How the U.S. Feds Took Down Online Gaming
On April 15, 2011 the US federal authorities declared war on the online gaming industry and have now successfully shut down and seized the assets of four of the biggest companies that served the American market: PokerStars, Absoulte Poker, Full Tilt, and Bodog. If online play is considered legal in the United States, all four companies were non-U.S. based and seemingly operated outside of U.S. jurisdiction, how did federal authorities take down online gaming in the United States?
First, it important to understand that there was never a widely expressed nationwide concern over the legality of online gaming. Over 2 million Americans enjoyed online gaming as primarily a recreational activity. It was advertised heavily on television, magazines and online. There were two interest groups pushing for the elimination of online gaming; those morally opposed to it, and those financially opposed to it.
Two Conservative senators, likely looking out for their own moralist interests, while tending to those of the powerful gaming industry lobby, attached a last minute anti-gaming amendment to an unrelated bill. In 2006, the majority of the Senate approved the unrelated bill, while unknowingly approving the Unlawful Internet Gambling Enforcement Act. The Unlawful Internet Gambling Act made it illegal for financial institutions to deal in gambling proceeds.

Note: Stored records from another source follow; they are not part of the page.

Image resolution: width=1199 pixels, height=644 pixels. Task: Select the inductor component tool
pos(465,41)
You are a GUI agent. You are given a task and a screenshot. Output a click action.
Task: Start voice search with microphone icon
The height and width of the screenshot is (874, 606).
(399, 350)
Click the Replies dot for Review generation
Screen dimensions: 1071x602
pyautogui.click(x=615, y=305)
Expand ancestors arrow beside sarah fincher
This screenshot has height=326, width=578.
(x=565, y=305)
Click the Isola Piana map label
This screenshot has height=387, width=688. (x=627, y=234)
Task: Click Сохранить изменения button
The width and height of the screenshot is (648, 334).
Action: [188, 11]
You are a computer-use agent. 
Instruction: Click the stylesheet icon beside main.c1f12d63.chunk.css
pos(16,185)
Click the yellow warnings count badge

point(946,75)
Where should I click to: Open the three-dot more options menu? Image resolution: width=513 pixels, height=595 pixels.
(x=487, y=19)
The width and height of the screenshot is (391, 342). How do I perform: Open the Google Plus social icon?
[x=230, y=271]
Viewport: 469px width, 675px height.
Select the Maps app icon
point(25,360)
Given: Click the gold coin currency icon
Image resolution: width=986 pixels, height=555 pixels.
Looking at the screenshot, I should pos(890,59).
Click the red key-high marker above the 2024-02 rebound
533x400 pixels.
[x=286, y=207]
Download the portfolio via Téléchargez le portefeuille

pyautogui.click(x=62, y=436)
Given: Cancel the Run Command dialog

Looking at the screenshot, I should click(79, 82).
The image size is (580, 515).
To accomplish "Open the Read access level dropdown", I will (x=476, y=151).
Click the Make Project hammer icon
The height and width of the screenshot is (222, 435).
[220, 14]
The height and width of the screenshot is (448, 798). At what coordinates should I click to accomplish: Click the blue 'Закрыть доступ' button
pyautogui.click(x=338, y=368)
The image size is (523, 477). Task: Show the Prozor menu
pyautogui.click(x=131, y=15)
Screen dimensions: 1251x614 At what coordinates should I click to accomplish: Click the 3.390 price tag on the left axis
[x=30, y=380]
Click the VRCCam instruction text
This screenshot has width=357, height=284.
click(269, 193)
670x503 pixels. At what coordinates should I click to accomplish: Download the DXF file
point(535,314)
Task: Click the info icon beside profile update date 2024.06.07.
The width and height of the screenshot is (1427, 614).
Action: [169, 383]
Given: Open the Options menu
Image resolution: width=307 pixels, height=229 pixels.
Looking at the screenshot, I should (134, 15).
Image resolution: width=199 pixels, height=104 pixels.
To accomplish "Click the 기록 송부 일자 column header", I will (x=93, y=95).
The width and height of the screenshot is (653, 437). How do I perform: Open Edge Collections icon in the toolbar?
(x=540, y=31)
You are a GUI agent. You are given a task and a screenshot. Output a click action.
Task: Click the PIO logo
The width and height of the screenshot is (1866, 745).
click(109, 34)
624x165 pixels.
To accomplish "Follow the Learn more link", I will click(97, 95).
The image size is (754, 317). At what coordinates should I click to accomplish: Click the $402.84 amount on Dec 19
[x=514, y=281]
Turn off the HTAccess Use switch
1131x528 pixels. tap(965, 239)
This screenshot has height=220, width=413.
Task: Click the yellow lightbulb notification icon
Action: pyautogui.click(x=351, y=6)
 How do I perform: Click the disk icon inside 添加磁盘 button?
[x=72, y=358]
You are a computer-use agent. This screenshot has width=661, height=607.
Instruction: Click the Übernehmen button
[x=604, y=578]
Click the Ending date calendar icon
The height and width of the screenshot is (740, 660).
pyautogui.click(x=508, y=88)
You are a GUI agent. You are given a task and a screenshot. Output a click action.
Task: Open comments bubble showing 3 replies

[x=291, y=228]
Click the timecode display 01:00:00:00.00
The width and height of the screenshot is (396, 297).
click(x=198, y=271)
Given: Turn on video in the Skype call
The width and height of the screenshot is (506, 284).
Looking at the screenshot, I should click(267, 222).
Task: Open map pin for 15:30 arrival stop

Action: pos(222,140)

Gradually, the feds began pressuring banks and credit cards to stop processing payments to online casinos. As it became increasingly difficult for players to deposit money into their accounts, a need was created for transactions to be disguised. Numerous financially unstable American banks stepped up to provide that service for online casinos in exchange for financial rewards.
Ultimately, this is what enabled the federal authorities to seize the funds held by U.S. banks, and essentially made it impossible for Pokerstars, Full Tilt, and Absolute Poker to continue to do business in the United States. Bogdog, the latest casualty of the United State’s war against online gaming, was primarily a sports book, with minimal poker and casino offerings.
The Canadian based company, voluntarily pulled out of the United States last December, launched Bovada.lv specificlly for U.S. players, and continued to offer gaming elsewhere as Bodog.com. On February 22, U.S. federal agents ordered Canadian authorities to shut down Bodog.com, indicted four of its top executives, and seized the domain name.
Bodog is accused of being in violation of U.S. gaming laws by its use of a .com domain, because they are issued by the U.S. based company VeriSign. Bodog continues to operate the Bovada.lv site, but its future, as well as the future for all online gaming in the United States is unknown.